4.) Integrate Strategy, Risk, and Performance Discussions. All too often, risk and business performance assessments are divorced from the strategy process in the organization. These silos increase the likelihood of poor, costly decisions.

  • When we discuss strategy in this evolving environment, how do we consider both risks to the strategy and the risks inherent in our chosen strategy?

5.) Ensure Transparent and Dynamic Risk Reporting. Risk reporting must reach the right people with the right information. Reports should not be limited to the metrics mandated by external disclosure rules—they should include all the information the board needs to assess the company’s risk exposure. Similarly, reporting should be dynamic, taking into consideration the velocity by which existing risks change or new risks emerge.

  • What is the threshold for risk-related reporting to the board (e.g., categories of risk, specific issues or incidents)? What situations may call for greater board engagement (e.g., perceived management failure to disclose or address a critical risk)? Do we have a protocol that defines these situations? 

6.) Reinforce Clear Accountability for Risk. The management of risk in today’s often-extended enterprise is complex, with executive teams typically transferring ownership of risks to specialist functions. But examination of recent risk disasters reveals that diffuse accountability for risk management is a major problem.

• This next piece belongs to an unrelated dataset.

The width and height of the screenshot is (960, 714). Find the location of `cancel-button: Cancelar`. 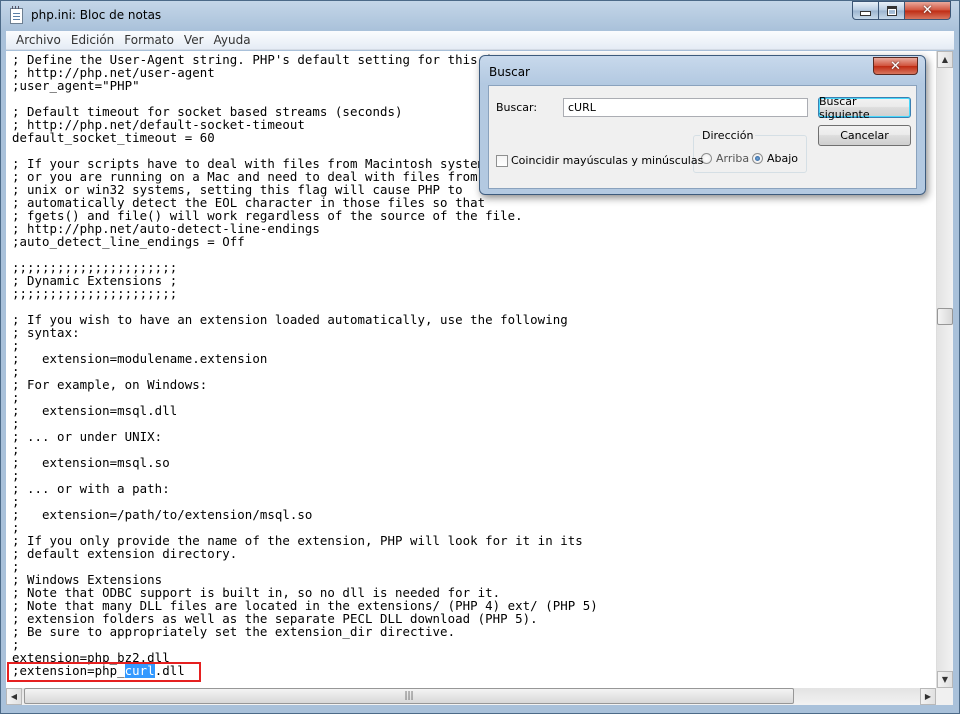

  • As we reward our executives, do we take into account their ability to anticipate and manage risk? Are accountability for and performance in managing risks effectively embedded in incentive structures at all levels of the organization? How far down the reporting chain do our incentives for risk management excellence go?

7.) Verify That Mitigation Reduces Risk Exposure. The success or failure of risk mitigation is often underreported, leaving boards with a limited understanding of whether or not risks are effectively minimized over time.

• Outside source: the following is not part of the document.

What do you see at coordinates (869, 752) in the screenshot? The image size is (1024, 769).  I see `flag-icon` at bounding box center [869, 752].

  • Do we clearly differentiate between risks that can and cannot be mitigated? Are our mitigation plans realistic? Do we understand that mitigation does not mean elimination? Have we clearly communicated our expectations for reporting on risk mitigation?

8.) Assess Risk Culture. Culture is often described as how work really gets done when no one is looking, and it is critical to ensuring a successful and sustainable strategy. More specifically, risk culture is a critical subset of overall corporate culture defined as the behavioral norms inside a company that drive both individual and collective risk decisions. A well-balanced risk culture can unleash innovation, and deter fraud and abuse.

  • Do we have a culture in which staff at all levels know what risks to take and what risks to avoid? How willing are employees to speak up about problems that can cause significant risk to the organization?

By adopting the above eight practices, directors can help their companies prepare for risks in 2017 and beyond.